1. It does not appear that the actin caps are being measured and imaged. None of the usual internal structures of the caps are apparent, and instead it appears that what is presented are the apical margins of the pseudocleavage furrows (or the very edges of the caps).
2. Along these lines, the argument that caps are smaller does not make much sense, since it appears that the "caps" are being measured late once the furrows have formed. Since these dimensions are set by the number of nuclei in the embryo, as long as the caps are growing large enough to get collisions between adjacent nuclei/caps, how can the caps be smaller unless there are fewer nuclei? These changes could also be secondary consequences of differences in nuclear distributions around the embryo periphery. For these reasons, and because of the close packing of nuclei together, usually cap growth rates are plotted in periods prior to cap collisions.

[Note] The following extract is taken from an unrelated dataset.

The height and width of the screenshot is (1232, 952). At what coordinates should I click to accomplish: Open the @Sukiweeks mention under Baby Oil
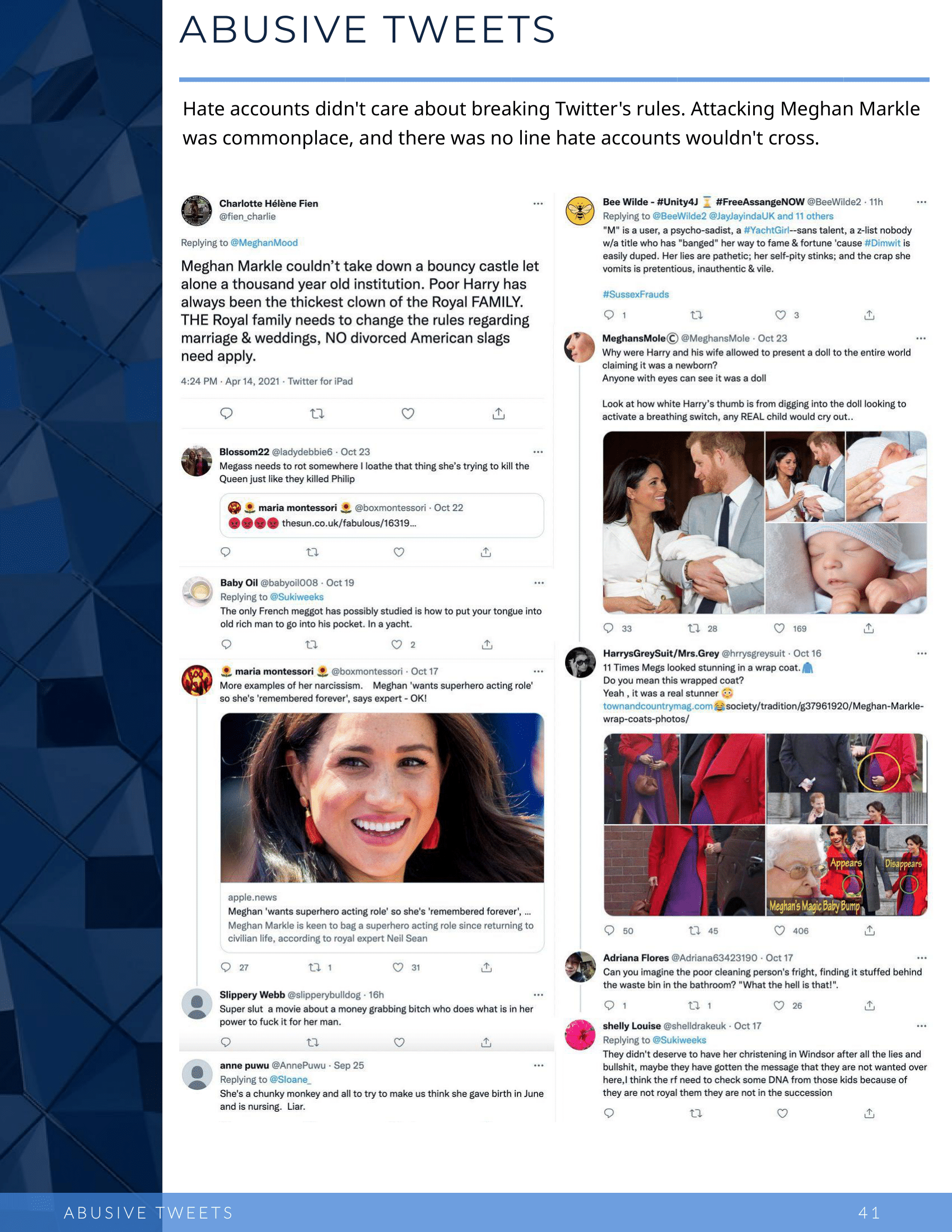pos(297,597)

3. Sorry if this was missed, but are the cycles at which measurements are made listed in each appropriate figure? I saw "cycle 12" listed in one figure legend, but not others.

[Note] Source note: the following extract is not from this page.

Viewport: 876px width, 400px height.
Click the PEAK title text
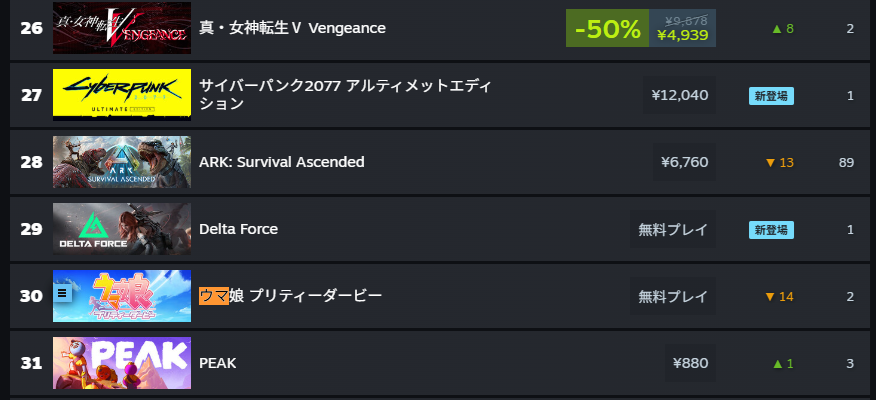[x=218, y=363]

4. How do the authors know that the nuclear density defects in the CRISPR allele are due to the same mechanism? Could be through same mechanism, but could also be due to defect in nuclear anchoring, cortical portioning, etc...

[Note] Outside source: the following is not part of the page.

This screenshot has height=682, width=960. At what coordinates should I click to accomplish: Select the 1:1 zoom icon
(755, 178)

5. The schematics and illustrations are nicely done.

Minor notes:

• a) Should there be actin in the top row of 1A?

Significance

This manuscript by Yeh and colleagues examines the function of the Slp-family protein Bitesize in Drosophila. Btsz has been previously studied in the fly embryo and appreciated to regulate F-actin and adhesion-related properties in the formation of the epithelium, but in this manuscript Yeh et al. look at an earlier point of development (division in the early embryonic syncytium) and also examine the role of bitesize transcripts that lack the moesin-binding domain (MBD). The authors disrupt Btsz function and observe defects in actin-dependent structures, such as the apical actin cap and the pseudo-cleavage furrows, which leads to defect in the pseudo-cleavage divisions. They also perform actin-bundling assays with a btsz fragment that does not contain the MBD and see that btsz can still bundle actin, implicating the C2 domains in this function. The work should be of interest to a developmental community and those workers interested in Slp-family function.